穴を通るとき、これをもってないとどこに飛ばされるか分からないって説明もされた。十歳にならないと使えないことも。
だから、僕が九歳で行方不明になった時も、まさか穴に落ちたとは思わなかったんだって。
もちろん、この装置を持っているから必ず向こうの世界に行けるとは限らない。適性がなければ行けないんだって。

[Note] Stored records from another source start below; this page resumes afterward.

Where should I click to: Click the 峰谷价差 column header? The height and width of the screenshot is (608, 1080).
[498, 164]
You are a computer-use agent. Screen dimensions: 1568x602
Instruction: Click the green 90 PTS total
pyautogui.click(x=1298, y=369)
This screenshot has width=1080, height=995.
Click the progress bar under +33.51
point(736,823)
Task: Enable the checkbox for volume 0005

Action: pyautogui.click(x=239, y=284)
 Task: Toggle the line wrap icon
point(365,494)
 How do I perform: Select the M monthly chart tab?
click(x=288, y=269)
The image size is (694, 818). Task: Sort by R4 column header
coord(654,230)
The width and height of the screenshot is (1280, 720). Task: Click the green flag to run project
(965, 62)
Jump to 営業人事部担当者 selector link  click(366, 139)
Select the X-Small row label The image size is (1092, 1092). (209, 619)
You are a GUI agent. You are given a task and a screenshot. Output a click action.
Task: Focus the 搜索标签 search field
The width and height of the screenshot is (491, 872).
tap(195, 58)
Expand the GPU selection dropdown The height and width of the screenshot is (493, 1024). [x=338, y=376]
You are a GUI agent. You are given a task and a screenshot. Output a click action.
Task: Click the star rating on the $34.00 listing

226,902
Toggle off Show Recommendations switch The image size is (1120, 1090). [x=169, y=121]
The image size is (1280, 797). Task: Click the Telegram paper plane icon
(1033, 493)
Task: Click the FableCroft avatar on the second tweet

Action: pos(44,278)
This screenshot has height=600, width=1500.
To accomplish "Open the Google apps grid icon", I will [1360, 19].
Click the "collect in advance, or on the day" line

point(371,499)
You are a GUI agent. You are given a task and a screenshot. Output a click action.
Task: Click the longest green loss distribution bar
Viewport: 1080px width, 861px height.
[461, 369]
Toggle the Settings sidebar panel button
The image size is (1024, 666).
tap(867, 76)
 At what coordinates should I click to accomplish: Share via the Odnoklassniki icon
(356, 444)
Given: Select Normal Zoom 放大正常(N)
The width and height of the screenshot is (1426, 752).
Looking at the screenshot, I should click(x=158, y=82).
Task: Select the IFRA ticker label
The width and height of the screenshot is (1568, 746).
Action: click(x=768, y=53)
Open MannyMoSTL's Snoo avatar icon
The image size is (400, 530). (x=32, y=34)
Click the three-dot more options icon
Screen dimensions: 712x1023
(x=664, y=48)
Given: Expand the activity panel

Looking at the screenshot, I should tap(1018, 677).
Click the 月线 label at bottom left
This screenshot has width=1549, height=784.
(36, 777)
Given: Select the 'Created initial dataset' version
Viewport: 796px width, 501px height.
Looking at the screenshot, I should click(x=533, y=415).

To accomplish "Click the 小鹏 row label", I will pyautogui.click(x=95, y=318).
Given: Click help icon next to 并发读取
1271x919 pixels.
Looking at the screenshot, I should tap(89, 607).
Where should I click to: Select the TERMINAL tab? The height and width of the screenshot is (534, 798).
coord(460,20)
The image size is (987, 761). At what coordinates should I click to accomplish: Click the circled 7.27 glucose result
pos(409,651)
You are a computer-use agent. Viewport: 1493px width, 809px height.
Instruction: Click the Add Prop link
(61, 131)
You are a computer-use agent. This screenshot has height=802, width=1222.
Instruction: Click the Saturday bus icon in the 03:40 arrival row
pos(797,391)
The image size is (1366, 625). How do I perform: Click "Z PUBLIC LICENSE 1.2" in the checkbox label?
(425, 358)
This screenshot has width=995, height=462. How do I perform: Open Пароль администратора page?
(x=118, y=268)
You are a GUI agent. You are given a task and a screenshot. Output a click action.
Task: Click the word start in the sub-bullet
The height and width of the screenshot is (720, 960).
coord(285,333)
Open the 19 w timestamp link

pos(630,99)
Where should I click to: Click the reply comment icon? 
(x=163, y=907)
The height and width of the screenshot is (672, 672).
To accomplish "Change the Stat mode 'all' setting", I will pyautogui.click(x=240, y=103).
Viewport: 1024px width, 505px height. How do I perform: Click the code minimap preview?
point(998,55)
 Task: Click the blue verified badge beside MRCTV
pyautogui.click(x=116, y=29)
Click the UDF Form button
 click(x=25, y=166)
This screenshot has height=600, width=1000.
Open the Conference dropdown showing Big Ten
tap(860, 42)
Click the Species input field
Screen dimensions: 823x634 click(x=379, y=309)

僕もアオもノルもハルも、あかりもみんな、向こうに行って、帰ってきた。
だから、毎週末になると連れだって穴に入るんだ。
でも、ヒナはまだ九歳。
「いつ、入ったんですか」
「報告では一時間ほど前だね」
「じゃあ」
ゆきと先生は眉間にしわを寄せてこくりとうなずく。
適性がなければ、すぐにはじかれて戻ってくる。
ということは、ヒナは適性があったんだ。……三年前の僕と同じで。
「十歳にならないと穴には入れないようになっているのに、どうして君たち兄弟だけ、入れるんだろうね」
「……わかりません」
手のひらに乗せられた装置をぐいとポケットに突っ込む。
こういう時、どうして大人は助けてくれないんだろう。ちらりとゆきと先生を見ると、やっぱり悲しそうな顔をしていた。
「ごめんな。――俺が行ければよかったんだけど」
「英雄の先生でも、無理なんですか」
あかりが口をはさんだ。一番、言っちゃいけない言葉を。僕はふりかえってあかりをにらみつけたけど、口から出た言葉はもう戻らない。
あかりは知らないんだ。
英雄と呼ばれた――白い髪に赤い瞳を持つ大人たちは、二度と向こうに渡れないことを。その理由を。
ゆきと先生はひどく傷ついた顔をした。
「ごめんなさい、先生」
僕があやまると、ハルとアオが同じように謝罪を口にした。ノルも口を開きかけたけど結局黙り込んでしまった。
「あかりにはあとで説明しときます。……僕らは先生のこと、尊敬していますから」
「ああ……ありがとう」
「ヒナは必ず僕らが見つけて、連れ帰ります。そう、お父さんとお母さんに、伝えてください」
「すまない。頼む」
僕の手を握るゆきと先生の手は震えていた。